Here’s what I think will make this game special:
- The Story - Mature narrative & story driven gameplay
- The Tactics - Elegant, seamlessly integrated tactical combat
- The Art - Unique, high-definition, lovingly hand-drawn art
One late autumn eve in the Kingdom of Liege, a King, his queen, and their royal heirs fall into a deep slumber from which they never wake.
…and so our story begins. Following their mysterious deaths, a power struggle in the royal court ensues, and as the conflict quickly escalates, the Kingdom plunges into a bloody civil war. As war erupts across the land, we track the converging paths of characters aligned across various factions, from the noble houses vying for the throne, to the orphaned Royal Army, to an underground movement of outlaws with plans to incite revolution amidst the chaos.
Liege is a story that is written for an adult audience. It’s a drama about conflicted, intertwined, and human characters, forced to wage war for their lives and their homeland.
Battles in Liege are tactical and turn-based, and they emerge seamlessly as you wander through the realm. There are no jarring transitions that pull you out of the story and into some random battle arena floating in oblivion. Your heroes simply draw their weapons where they’re standing, and the fight begins.
The gameplay focuses on strategic placement of units and movement, and is inspired by games like FF Tactics, Fire Emblem, and chess. Like chess, combat inLiege is designed to be easy to learn, difficult to master. Instead of a tutorial, the mechanics are taught to you through a sequence of actual battles at the start of the game (which will not feature a “voice from God” cutting in with on-screen instructions). You may lose a few battles early on, and you’ll need to apply your wits to start getting the hang of things.
At the core of the gameplay is a system of unit classes and banners. Each class has special perks and characteristics, which are designed to interact in interesting ways; for example, you can arrange your pikemen into a phalanx with strong directional defense to defend rear archers, but certain Knight classes are well suited to break this formation. Banners add further depth by granting stat bonuses to favored classes.
The game emphasizes spatial elements over leveling and equipment, so you won’t be able to grind until your party is effectively invincible. Your units will always be vulnerable; in fact, a single direct strike to an undefended unit will often prove fatal. Unused actions during your turn will determine your unit’s defensive ability during enemy turns. As a result, you will always need to balance evasion and defense, with well-timed, coordinated offense to survive.
Combat in Liege is meant to deliver elegant, accessible, and deterministic mechanics that reward skill over blind chance. It aims to avoid the arbitrary complexity common to games in the genre, while retaining the depth and challenge that draws us to it in the first place.
tl;dr: Pop chess, played in a seamless narrative context!

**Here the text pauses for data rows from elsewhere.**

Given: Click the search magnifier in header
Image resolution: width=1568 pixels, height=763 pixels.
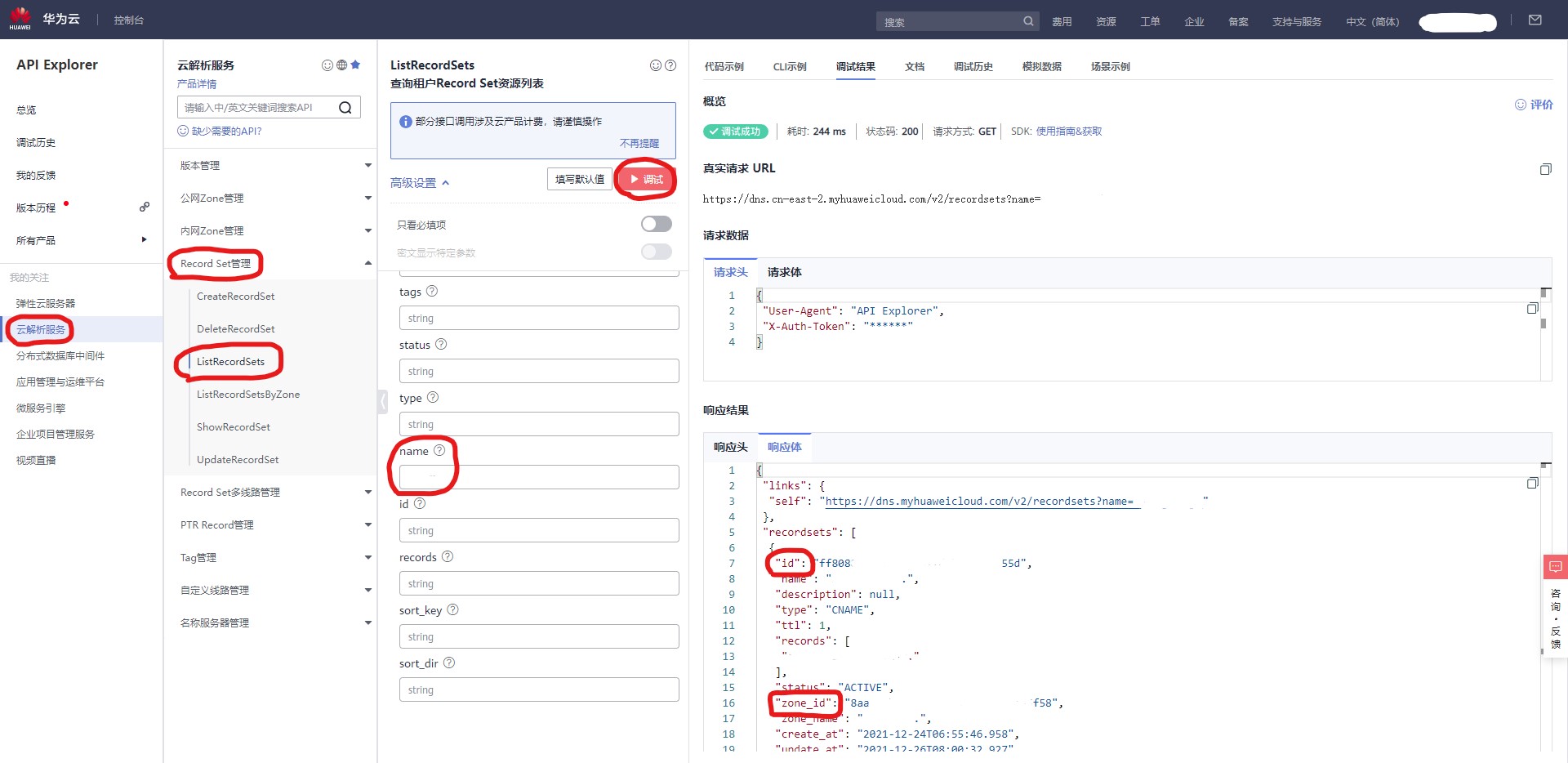Looking at the screenshot, I should (1028, 21).

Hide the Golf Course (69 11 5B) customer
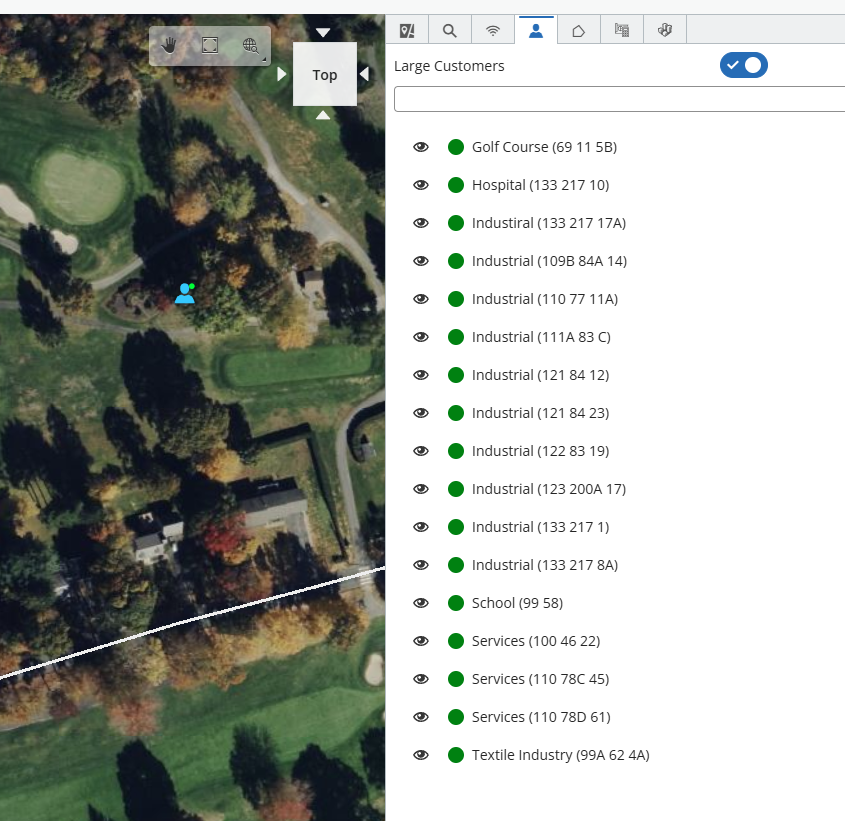[x=421, y=147]
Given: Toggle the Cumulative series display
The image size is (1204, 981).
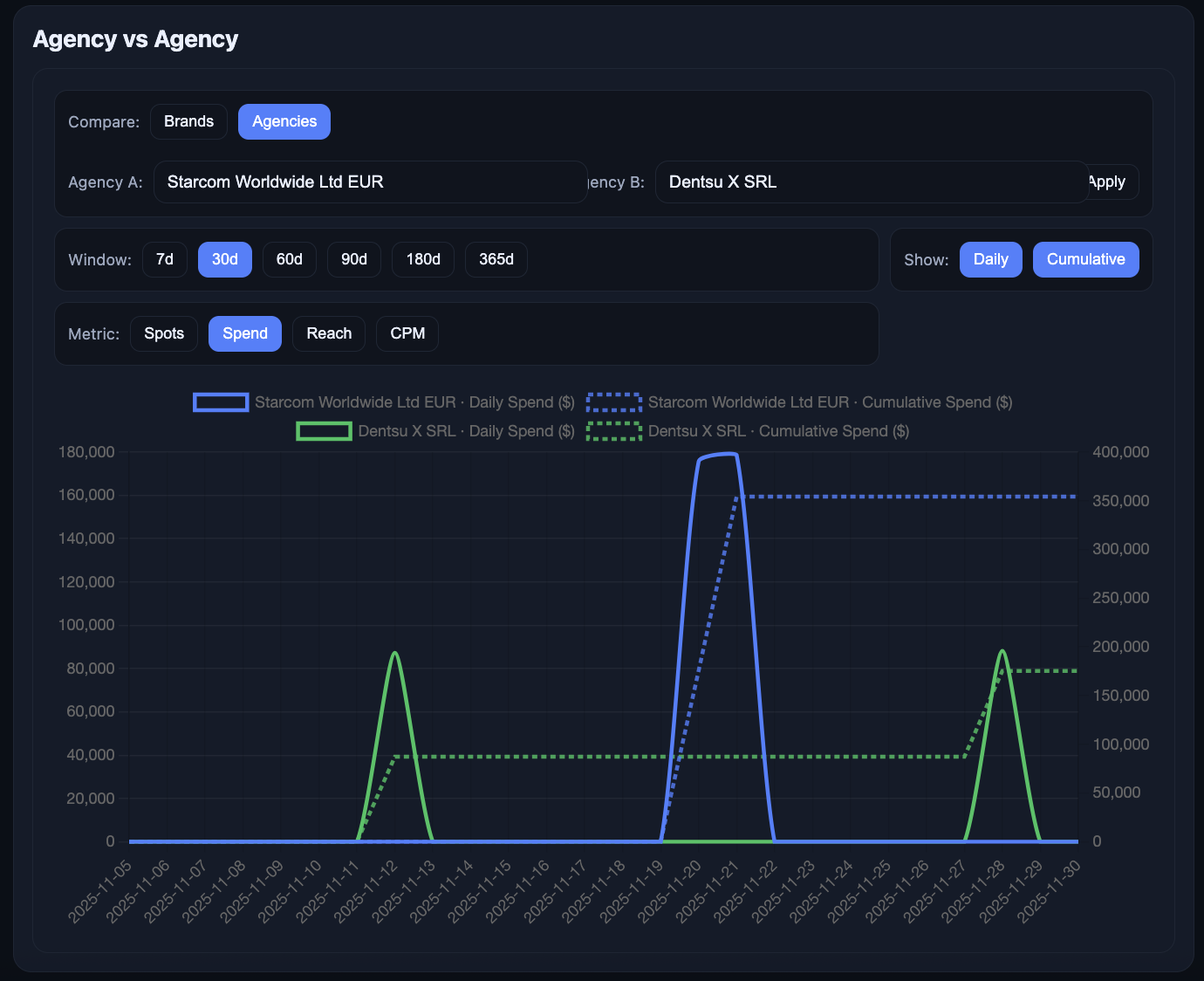Looking at the screenshot, I should coord(1085,259).
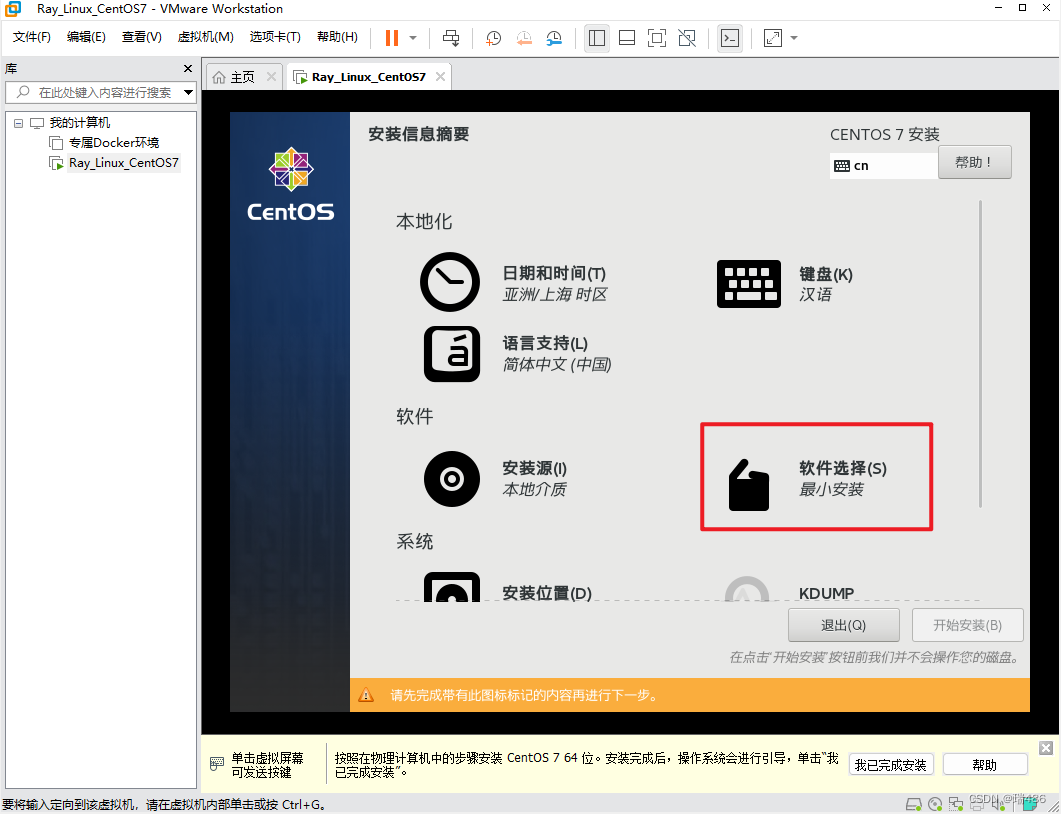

One of the earliest goals with Liege was to create a game with an instantly recognizable, signature visual identity. Although the game was inspired by RPG classics from a bygone era, the game doesn’t settle with a retro style that attempts to imitate their look and feel. Instead, it leverages the latest available technology to create something that feels like a natural extension of the style pioneered during that period.
Liege is being built to feature high definition, hand drawn graphics, and complex, layered environments. In addition to richly detailed environments, the game also features proportional, smoothly animated inhabitants.
In addition to the visuals, the audio is a key part of the game’s art direction. Again, instead of attempting to emulate 16-bit classics, Liege will take full advantage of modern hardware to deliver an epic, orchestral soundtrack with a lush, organic sound.
tl;dr: Audio-visual magic, re-imagined from 16-bit RPG classics!